◆ Data ◆
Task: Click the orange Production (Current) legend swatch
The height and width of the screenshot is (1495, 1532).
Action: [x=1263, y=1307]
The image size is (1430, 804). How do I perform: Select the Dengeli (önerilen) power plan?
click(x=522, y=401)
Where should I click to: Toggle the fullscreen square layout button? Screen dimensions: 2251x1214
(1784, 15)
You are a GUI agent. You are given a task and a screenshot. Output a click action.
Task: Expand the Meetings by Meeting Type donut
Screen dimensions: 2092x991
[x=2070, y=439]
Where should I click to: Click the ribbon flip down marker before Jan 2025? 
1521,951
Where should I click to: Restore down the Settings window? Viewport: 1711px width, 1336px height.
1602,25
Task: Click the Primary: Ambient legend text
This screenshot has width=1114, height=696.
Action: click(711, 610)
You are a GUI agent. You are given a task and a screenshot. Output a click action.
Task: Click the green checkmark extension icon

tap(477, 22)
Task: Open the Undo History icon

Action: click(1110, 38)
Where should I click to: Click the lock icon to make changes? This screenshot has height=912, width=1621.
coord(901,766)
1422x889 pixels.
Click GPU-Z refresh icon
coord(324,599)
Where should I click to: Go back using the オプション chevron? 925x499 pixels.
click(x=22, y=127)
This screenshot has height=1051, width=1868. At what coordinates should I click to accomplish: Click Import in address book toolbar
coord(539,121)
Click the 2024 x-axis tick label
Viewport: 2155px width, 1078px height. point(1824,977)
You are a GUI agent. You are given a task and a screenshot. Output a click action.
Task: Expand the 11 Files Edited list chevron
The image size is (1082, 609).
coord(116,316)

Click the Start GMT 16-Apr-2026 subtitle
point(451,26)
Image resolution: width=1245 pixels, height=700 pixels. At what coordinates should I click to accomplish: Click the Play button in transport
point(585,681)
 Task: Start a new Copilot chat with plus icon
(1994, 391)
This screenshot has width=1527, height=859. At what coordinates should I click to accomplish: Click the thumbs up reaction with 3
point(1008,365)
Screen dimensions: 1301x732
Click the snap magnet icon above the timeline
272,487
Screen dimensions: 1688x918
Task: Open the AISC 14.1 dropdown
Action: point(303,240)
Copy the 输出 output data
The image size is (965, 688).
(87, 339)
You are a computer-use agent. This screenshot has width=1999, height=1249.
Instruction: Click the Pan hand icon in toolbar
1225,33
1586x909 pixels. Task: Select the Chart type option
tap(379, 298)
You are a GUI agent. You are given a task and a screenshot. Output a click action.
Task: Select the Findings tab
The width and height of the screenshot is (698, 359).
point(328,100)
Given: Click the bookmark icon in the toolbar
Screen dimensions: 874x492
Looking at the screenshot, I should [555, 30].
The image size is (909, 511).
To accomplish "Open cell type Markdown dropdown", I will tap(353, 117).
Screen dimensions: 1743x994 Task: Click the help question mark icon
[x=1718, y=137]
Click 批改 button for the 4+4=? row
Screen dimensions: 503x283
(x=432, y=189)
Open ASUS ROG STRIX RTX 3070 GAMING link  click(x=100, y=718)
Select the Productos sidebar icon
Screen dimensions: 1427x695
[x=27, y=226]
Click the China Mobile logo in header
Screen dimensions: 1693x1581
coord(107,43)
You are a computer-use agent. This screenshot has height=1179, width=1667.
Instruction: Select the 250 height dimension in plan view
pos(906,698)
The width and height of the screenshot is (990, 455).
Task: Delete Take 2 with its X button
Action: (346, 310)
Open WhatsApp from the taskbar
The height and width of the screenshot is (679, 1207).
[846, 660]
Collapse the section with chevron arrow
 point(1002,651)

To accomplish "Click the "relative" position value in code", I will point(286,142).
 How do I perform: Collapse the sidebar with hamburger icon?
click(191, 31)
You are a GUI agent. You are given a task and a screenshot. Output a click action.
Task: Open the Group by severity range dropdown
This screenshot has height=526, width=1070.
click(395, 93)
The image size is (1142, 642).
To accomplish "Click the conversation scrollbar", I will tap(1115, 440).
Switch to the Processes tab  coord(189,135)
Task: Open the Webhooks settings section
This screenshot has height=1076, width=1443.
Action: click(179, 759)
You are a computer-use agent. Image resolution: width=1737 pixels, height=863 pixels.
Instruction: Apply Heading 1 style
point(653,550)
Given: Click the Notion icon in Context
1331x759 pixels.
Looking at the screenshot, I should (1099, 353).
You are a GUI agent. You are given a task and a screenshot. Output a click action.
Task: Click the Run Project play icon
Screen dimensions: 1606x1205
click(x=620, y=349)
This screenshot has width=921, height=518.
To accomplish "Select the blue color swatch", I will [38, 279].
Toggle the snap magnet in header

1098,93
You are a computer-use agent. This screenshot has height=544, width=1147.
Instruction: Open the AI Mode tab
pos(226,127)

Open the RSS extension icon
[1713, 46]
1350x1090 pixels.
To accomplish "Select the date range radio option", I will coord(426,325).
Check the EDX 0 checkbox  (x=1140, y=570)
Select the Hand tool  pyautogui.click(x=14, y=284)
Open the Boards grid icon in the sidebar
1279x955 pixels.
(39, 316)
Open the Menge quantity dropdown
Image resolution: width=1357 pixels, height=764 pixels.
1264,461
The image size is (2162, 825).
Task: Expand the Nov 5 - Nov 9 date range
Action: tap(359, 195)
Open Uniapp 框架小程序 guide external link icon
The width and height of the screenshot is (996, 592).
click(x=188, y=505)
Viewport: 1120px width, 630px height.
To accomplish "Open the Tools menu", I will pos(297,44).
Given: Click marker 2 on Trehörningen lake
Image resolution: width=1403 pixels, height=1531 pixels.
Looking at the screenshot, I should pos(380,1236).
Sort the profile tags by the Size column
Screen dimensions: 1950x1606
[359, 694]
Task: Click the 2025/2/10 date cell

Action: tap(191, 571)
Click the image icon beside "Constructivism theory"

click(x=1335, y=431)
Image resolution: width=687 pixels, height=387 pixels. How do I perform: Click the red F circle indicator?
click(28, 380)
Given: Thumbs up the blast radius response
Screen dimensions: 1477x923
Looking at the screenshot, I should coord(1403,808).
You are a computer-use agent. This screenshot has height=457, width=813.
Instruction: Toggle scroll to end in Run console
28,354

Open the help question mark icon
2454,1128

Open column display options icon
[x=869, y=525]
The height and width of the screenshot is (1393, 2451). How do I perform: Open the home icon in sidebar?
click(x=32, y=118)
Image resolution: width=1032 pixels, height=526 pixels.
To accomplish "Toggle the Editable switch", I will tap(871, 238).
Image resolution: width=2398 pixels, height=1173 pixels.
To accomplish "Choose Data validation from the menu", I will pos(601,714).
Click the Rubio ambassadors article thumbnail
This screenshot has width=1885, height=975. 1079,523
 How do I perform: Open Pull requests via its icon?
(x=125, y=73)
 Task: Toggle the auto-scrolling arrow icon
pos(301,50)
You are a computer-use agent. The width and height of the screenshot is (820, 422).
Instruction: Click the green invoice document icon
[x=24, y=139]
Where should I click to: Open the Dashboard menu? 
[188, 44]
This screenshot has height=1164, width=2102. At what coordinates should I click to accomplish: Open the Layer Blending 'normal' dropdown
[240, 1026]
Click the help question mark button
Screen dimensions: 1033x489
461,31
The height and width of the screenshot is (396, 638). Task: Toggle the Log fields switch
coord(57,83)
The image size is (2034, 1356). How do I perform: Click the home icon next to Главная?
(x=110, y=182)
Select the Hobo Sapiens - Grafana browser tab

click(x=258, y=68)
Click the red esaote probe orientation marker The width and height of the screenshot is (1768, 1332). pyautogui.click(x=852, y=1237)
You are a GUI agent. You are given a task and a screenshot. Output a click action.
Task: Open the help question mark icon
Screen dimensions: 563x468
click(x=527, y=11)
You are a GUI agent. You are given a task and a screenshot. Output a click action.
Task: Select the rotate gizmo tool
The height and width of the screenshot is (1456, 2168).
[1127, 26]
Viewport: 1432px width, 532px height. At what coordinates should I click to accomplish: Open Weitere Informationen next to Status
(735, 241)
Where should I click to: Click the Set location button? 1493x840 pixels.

◆ What to do ◆
Check each line above for the string "legend" and copy those that have it.

◆ Expected answer ◆
Task: Click the orange Production (Current) legend swatch
Task: Click the Primary: Ambient legend text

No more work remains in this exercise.